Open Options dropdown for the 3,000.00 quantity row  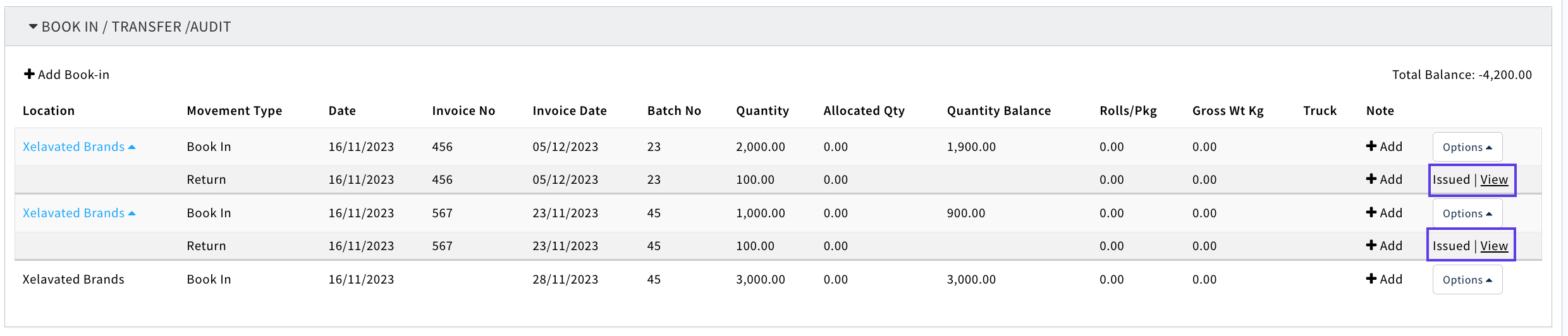coord(1467,280)
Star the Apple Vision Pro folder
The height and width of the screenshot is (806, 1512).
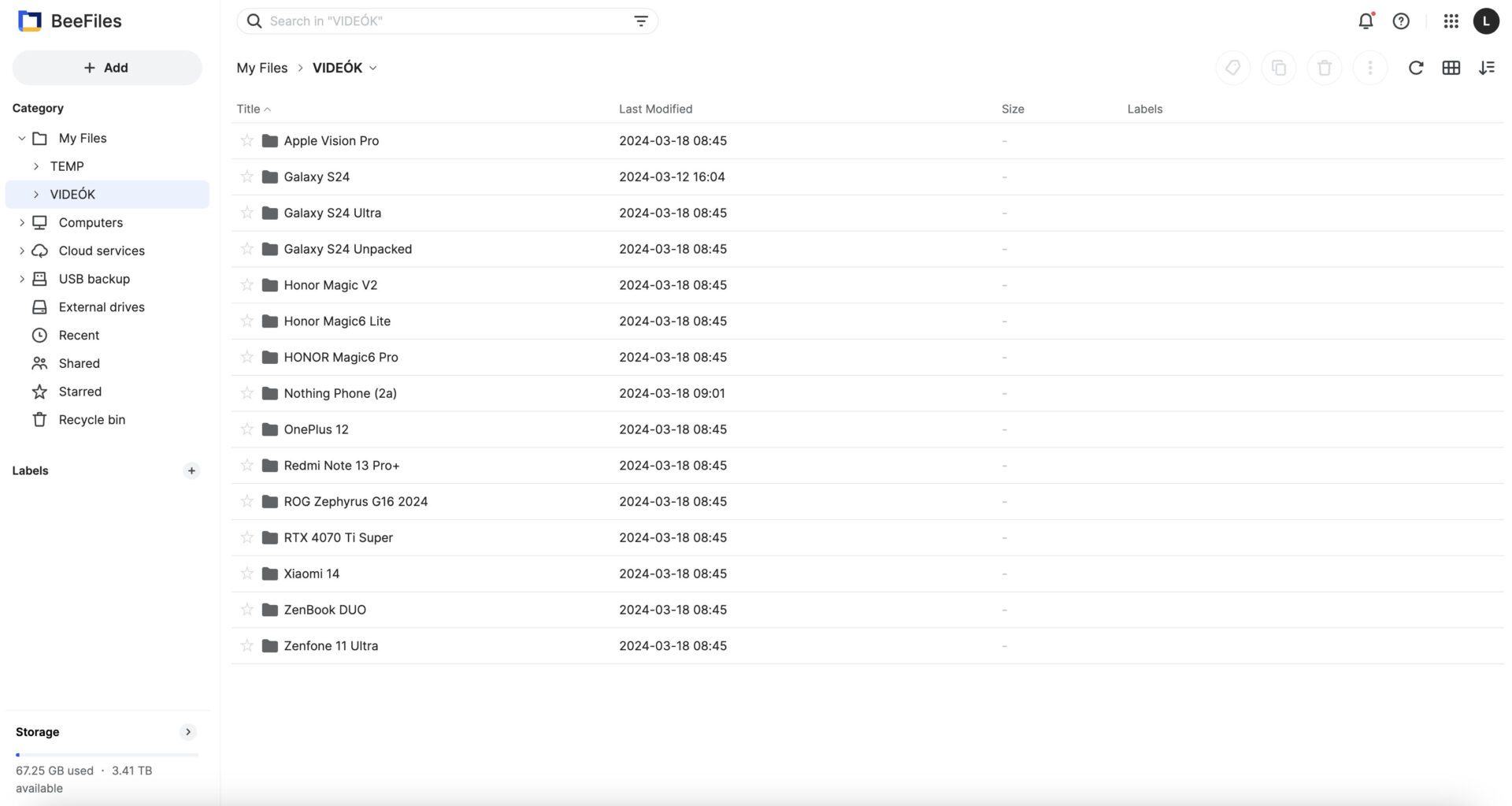click(247, 140)
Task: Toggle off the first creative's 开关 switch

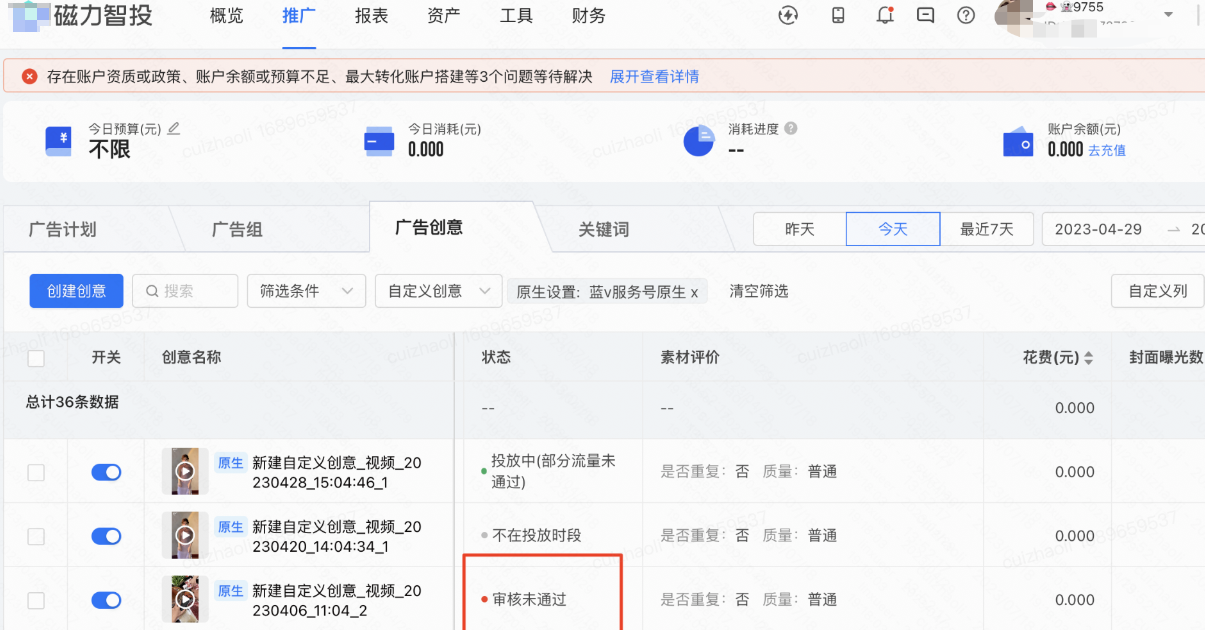Action: click(x=106, y=471)
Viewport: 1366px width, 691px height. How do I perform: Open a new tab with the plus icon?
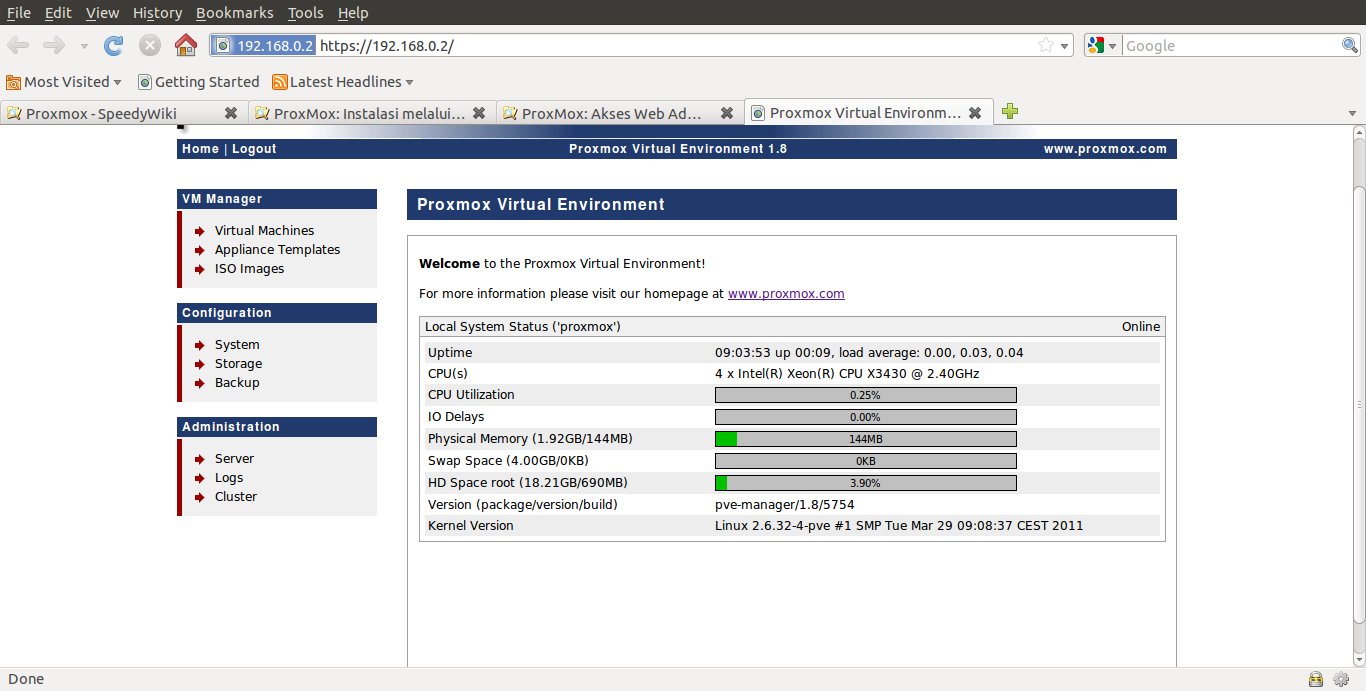pyautogui.click(x=1010, y=112)
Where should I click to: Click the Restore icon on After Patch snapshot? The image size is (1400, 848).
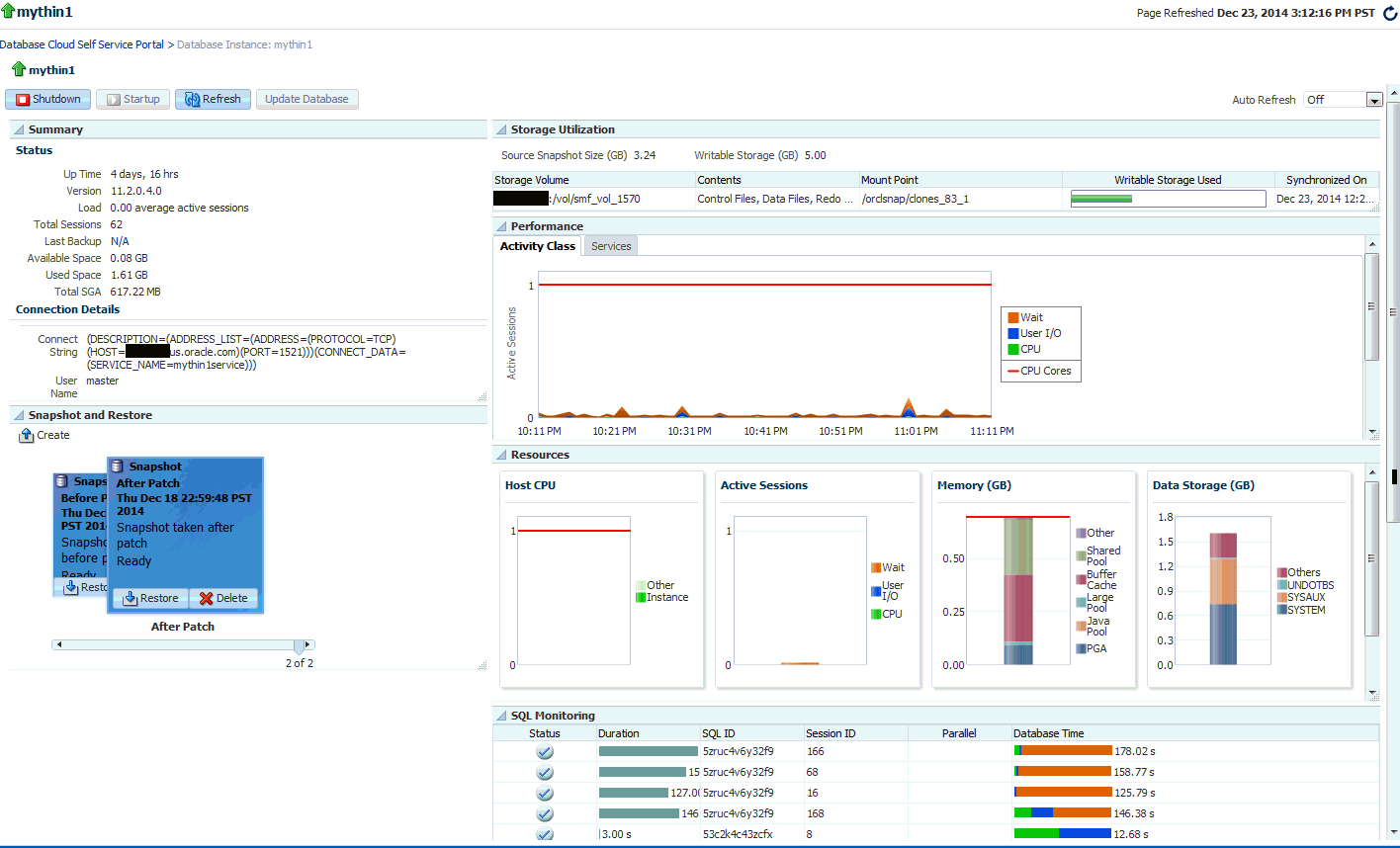[x=131, y=598]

#####

Work instructions:
Find the line containing "Viewport: 1366px width, 691px" and copy it and each line after it through the end of the material, exactly, with no pictures.

Exercise response:
Viewport: 1366px width, 691px height. How do I perform: Open a new tab with the plus icon?
pyautogui.click(x=1010, y=112)
Where should I click to: Click the Restore icon on After Patch snapshot? The image size is (1400, 848).
[x=131, y=598]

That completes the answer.